Année politique Suisse 2004 : Enseignement, culture et médias / Culture, langues, églises
 
Kirchen
Papst Johannes Paul II nahm die Einladung der Schweizerischen Bischofskonferenz an, Anfang Juni ein Jugendtreffen in Bern zu besuchen. Bei seiner Ankunft auf dem Militärflughafen Payerne (VD) wurde er von Bundespräsident Deiss, Bundesrätin Calmy-Rey und Bundesrat Schmid empfangen. Anlässlich dieses Besuches normalisierte die Schweiz auch ihre diplomatischen Beziehungen zum Vatikan. 1873, auf dem Höhepunkt des Kulturkampfes, war der päpstliche Gesandte aus der Schweiz ausgewiesen worden.
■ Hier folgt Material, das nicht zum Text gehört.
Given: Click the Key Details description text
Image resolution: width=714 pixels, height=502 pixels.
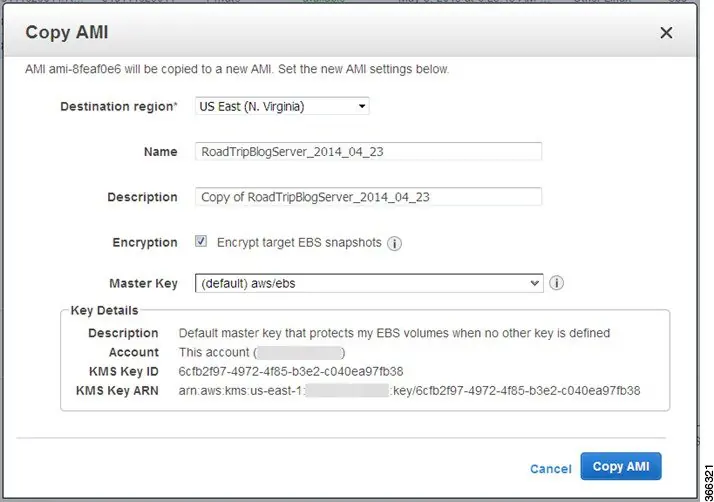Looking at the screenshot, I should point(394,333).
Erst 1920 war wieder eine Nuntiatur in Bern errichtet worden, doch hatte der Bundesrat aus Rücksicht auf die protestantische Bevölkerung auf die Eröffnung einer schweizerischen Vertretung beim Heiligen Stuhl verzichtet. 1991 hatte er in Folge der Auseinandersetzungen um den Churer Bischof Wolfgang Haas einen „Botschafter in Sondermission“ beim Vatikan ernannt, dessen Titel nun in jenen eines ordentlichen Gesandten umgewandelt wurde [23].
Spitzenvertreter von Christen, Juden und Muslimen wollen einen Dialog führen und vereinbarten deshalb auf Anregung des Präsidenten des Schweizerischen Evangelischen Kirchenbundes, einen „Rat der Religionen“ ins Leben zu rufen. Dieser soll als Plattform der Verständigung und als Ansprechorgan des Bundes dienen [24].
Der Schweizerische Israelitische Gemeindebund (SIG) konnte sein hundertjähriges Bestehen begehen. An den Feierlichkeiten war die Landesregierung durch Bundesrat Couchepin vertreten. Ruth Dreifuss, die erste jüdische Bundesrätin der Schweiz, wurde bei dieser Gelegenheit ins Goldene Buch des SIG aufgenommen [25].
Äusserungen muslimischer Imame, welche mit der schweizerischen Rechtsordnung nicht vereinbar sind, geben seit Jahren zu Besorgnis Anlass. Immer mehr greift deshalb die Vorstellung um sich, dass die Vorbeter in der Schweiz oder zumindest in Europa ausgebildet werden sollten, um eine Ausbreitung des fundamentalistischen Islam zu verhindern. Die Universitäten von Freiburg, Basel und Luzern erklärten sich bereit, die Frage entsprechender Lehrgänge zu prüfen. In Beantwortung einer Frage im Nationalrat zeigte sich der Bundesrat allerdings skeptisch gegenüber der Idee einer universitären Ausbildung für Imame, da es nicht Aufgabe der Universitäten sei, Leute ohne entsprechenden Vorbildungsausweis auf einen spezifischen Beruf vorzubereiten [26].
 
[23] Presse vom 4.5., 13.5. und 3.-7.6.04. Siehe dazu auch die Antwort des BR auf parlamentarische Fragen in AB NR, 2004, S. 1026 und 1028. Diplomatische Beziehungen: Presse vom 28.-30.5.04.
[24] NZZ, 7.7. und 6.11.04; LT, 29.9.04.
[25] NZZ, 19. und 21.5.04. Zur Kontroverse um das Schächtverbot siehe oben, Teil I, 4c (Production animale).
[26] AB NR, 2004, Beilagen V, S. 359; LT, 16.11. und 18.11.04; Presse vom 22.11.04; TA, 23.11. und 27.11.04; Blick, 28.11.04. Für die Haltung der gemässigten Muslime in der Schweiz vgl. TA, 30.11.04 und NZZ, 11.2.04.